Von Gersdorff handed out cigarettes and we were soon enclosed in a fug of tobacco smoke that made a very pleasant change from the rank air of Katyn Wood.
‘Tell us about Alok Dyakov,’ said the colonel, coming straight to the point.
‘Dyakov?’ Voss shook his head. ‘He’s a fox, that one. You know, for a former schoolteacher, he’s an excellent shot with a rifle. The other week one of the motorcycle lads who outride the field marshal’s car told me that he saw Dyakov take a dog down at seven hundred and fifty metres. Apparently they thought it was a wolf, but it turned out to be some poor fucking farmer’s mutt. Dyakov was very upset about it, too. Loves dogs, he said. Loves dogs, hates Reds. True, he’s got a telescopic sight on that rifle – same as the field marshal – but whatever he was teaching I don’t think it was Latin and history.’
‘What kind of a sight?’ I asked.
‘Zeiss. ZF42. But that rifle isn’t really designed to have a sight. The rifle has to be machined by a skilled armourer.’
‘That’s right,’ said Von Gersdorff. ‘I have one like that myself.’
‘What, here in Smolensk?’
‘Yes. Here in Smolensk. Should I speak to a lawyer?’
Seeing Voss frown at that, I put him squarely in the picture and then prodded him for some more information about the Russian Putzer.
‘It was probably early September, 1941,’ said Voss. ‘My boys were on the south-east of the city, inside the Yelnya salient.’
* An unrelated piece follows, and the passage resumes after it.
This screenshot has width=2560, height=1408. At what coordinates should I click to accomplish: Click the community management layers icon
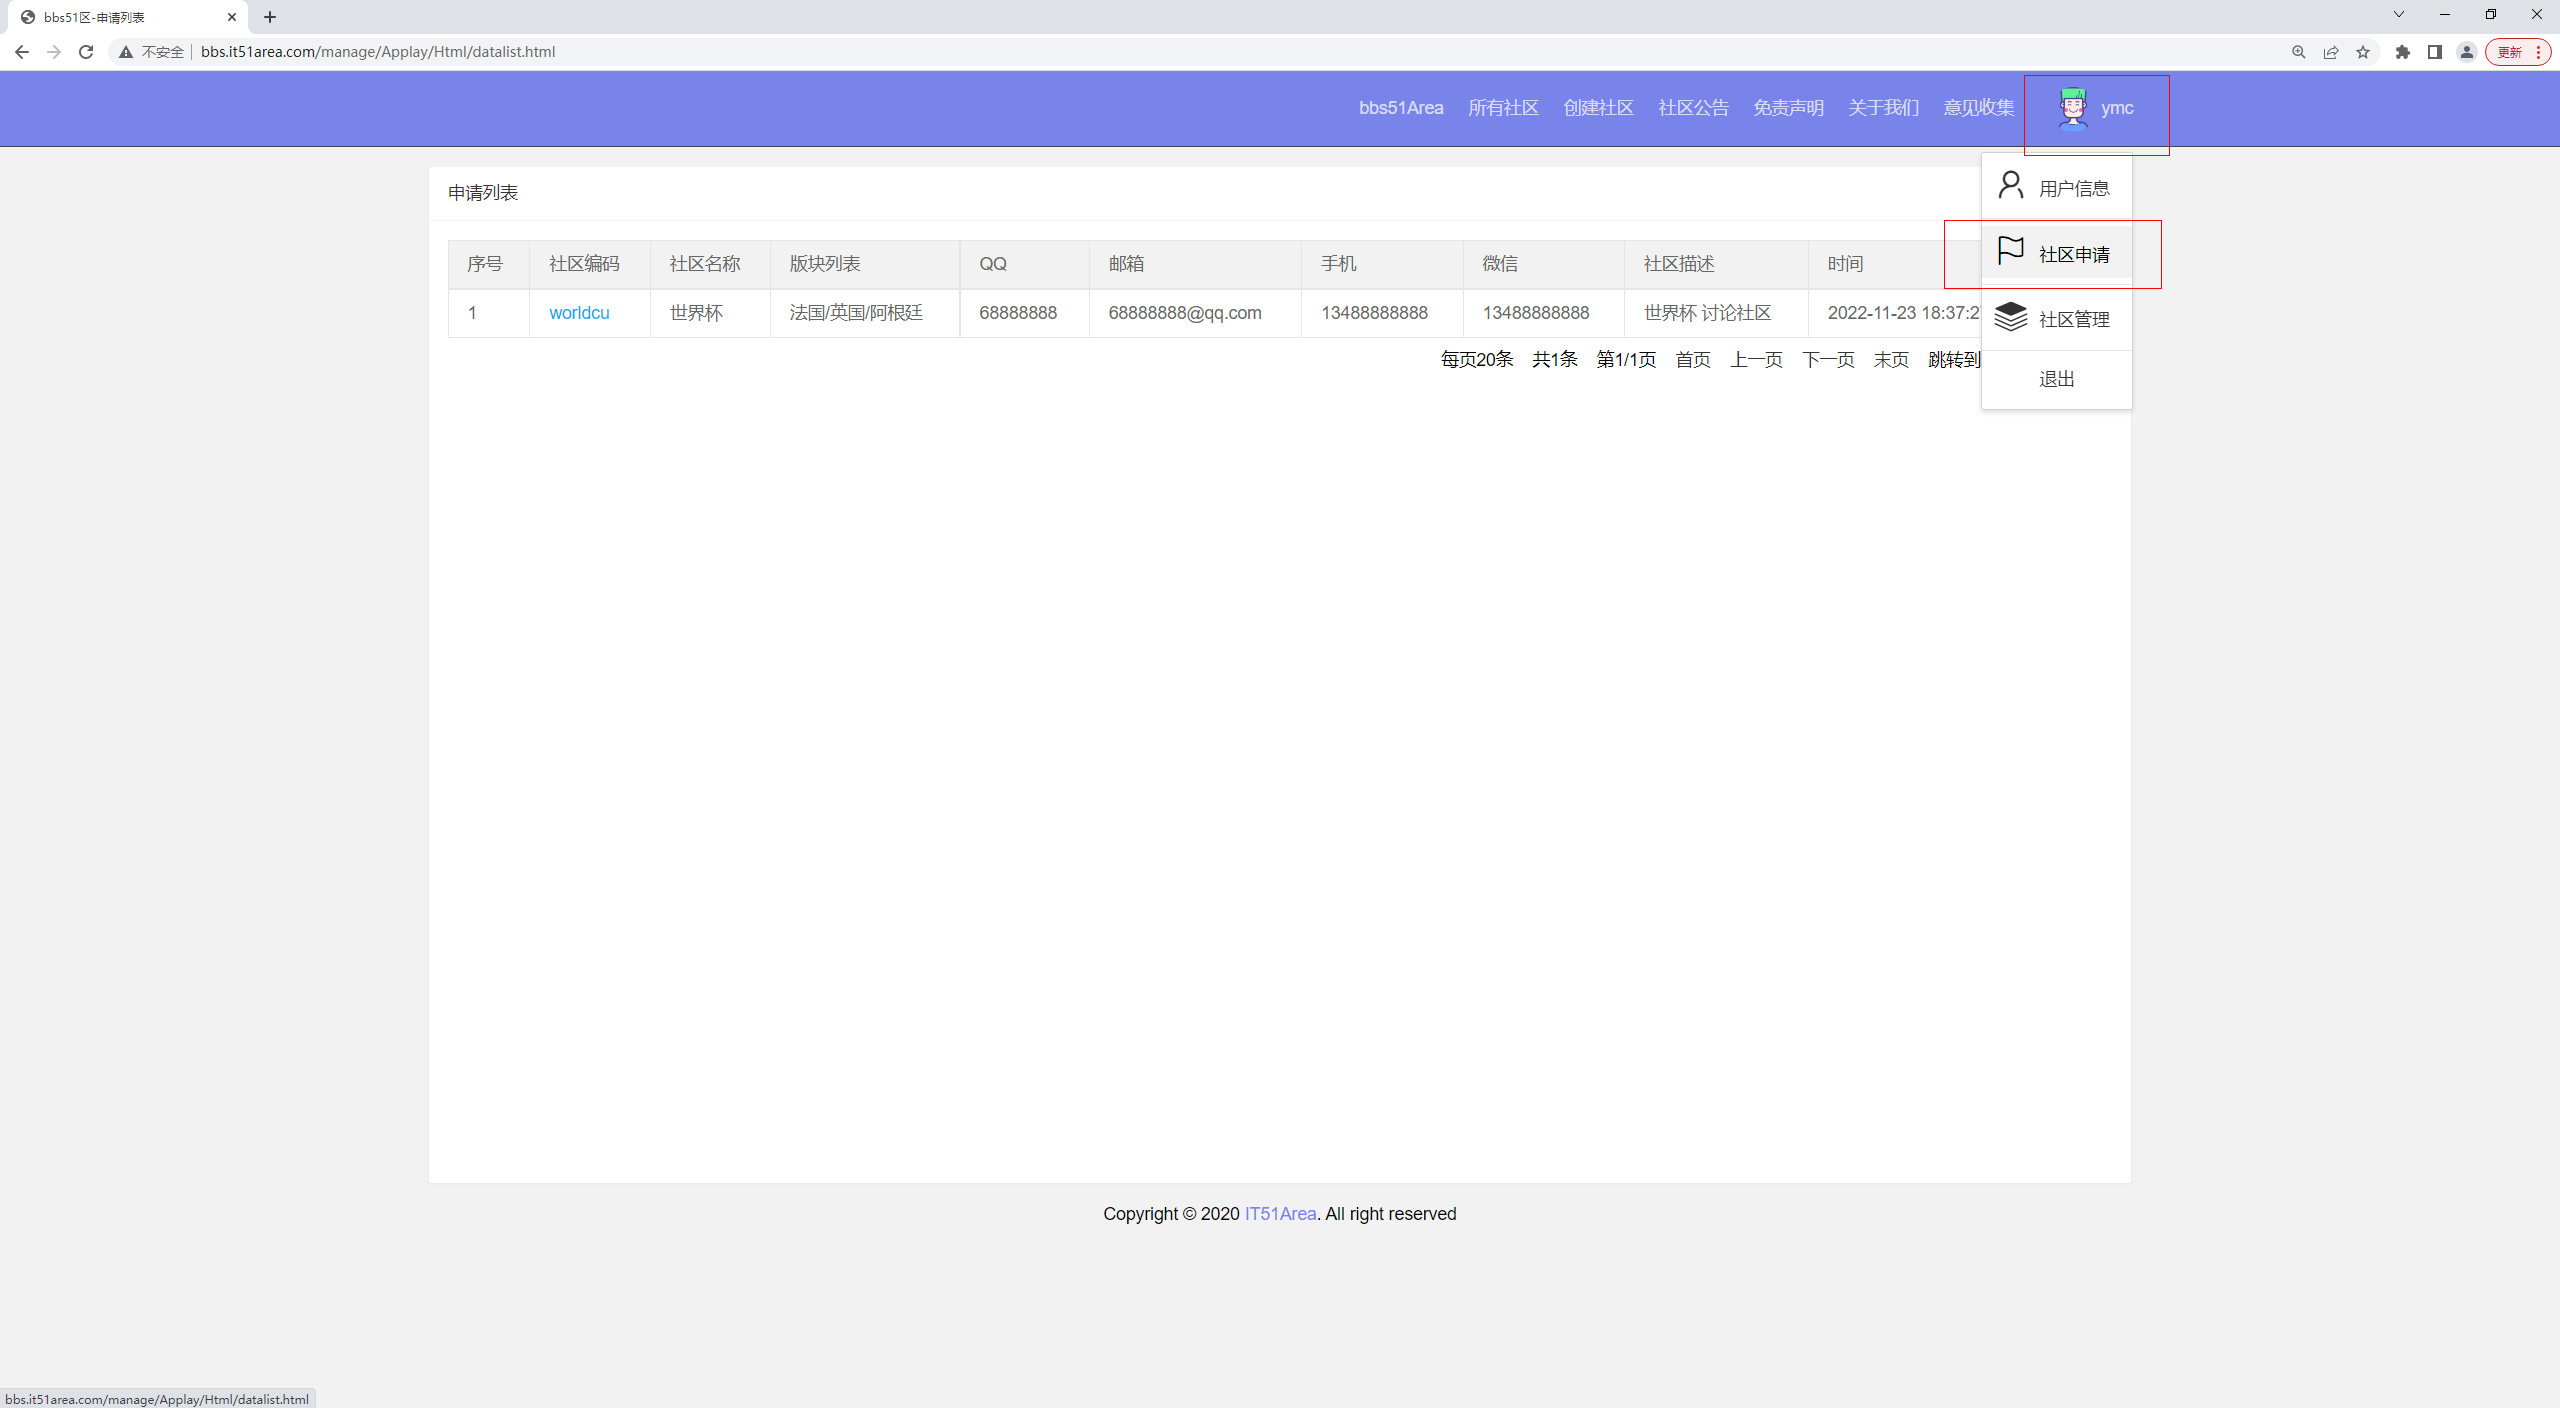[2010, 317]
‘That was a fifty-kilometre front that our Fourth Army had extended from the city to form a staging area for a continued offensive toward Vyazma,’ explained Von Gersdorff. ‘The Russians attempted an encirclement that failed thanks to our air superiority. But it only just failed. It was the most substantial reverse our armies suffered, until Stalingrad.’
‘We were operating on the flanks of the salient,’ continued Voss. ‘About ten kilometres along the Mscislau Road and charged with mopping up any last pockets of resistance. Partisans, a few deserters from the 106th Mechanized Rifle Division and the Twenty-Fourth Army, some NKVD units. Our orders were simple.’ He shrugged, and began to look evasive. ‘Anyone still resisting was to be shot, of course. Also anyone who had surrendered who fell within the guidelines issued by General Müller that we were still enforcing back then. Until they were cancelled in June last year.’
Voss was talking about Hitler’s Commissar Order demanding that prisoners who were active representatives of Bolshevism – which certainly included NKVD – should be shot summarily.
‘We’d already shot a lot,’ he said. ‘It was payback for what we’d been through. The Geneva Convention doesn’t seem to count for a lot the further you get from Berlin. Anyway, we came across this open-topped GAZ that had gone off the road near a farm.’
The GAZ was a Russian four-wheel-drive vehicle – the equivalent of a Tatra.
‘There were three people sitting in it. Two of them were wearing NKVD uniforms – the driver and one of the men in the back. They were dead. The third man, Dyakov, was in civvies. He was only half conscious and still handcuffed to the side rail in the back of the GAZ, and seemed very pleased to see us when he came around a bit. He claimed he’d been arrested by the NKVD and that he was being taken to prison, or worse, by the other two whom he’d attacked when the road in front of the car had been strafed by a Stuka.
‘We found the keys to the manacles, and fixed him up – he’d been banged about a bit when the car came off the road, and possibly also by the two NKVD when they arrested him. He spoke good German, and when we interrogated him he told us he was a German language teacher at the school in Vitebsk, which was why he’d been arrested in the first place, although by then he was making his living as a poacher. According to him, speaking German automatically brought you under suspicion from the secret police, but we later formed the impression that the real reason he’d been arrested was probably more to do with him being a poacher than anything else.’
‘What papers did Dyakov have on him?’ I asked.
‘Just his propiska,’ said Voss. ‘That’s a residency permit and migration-recording document.’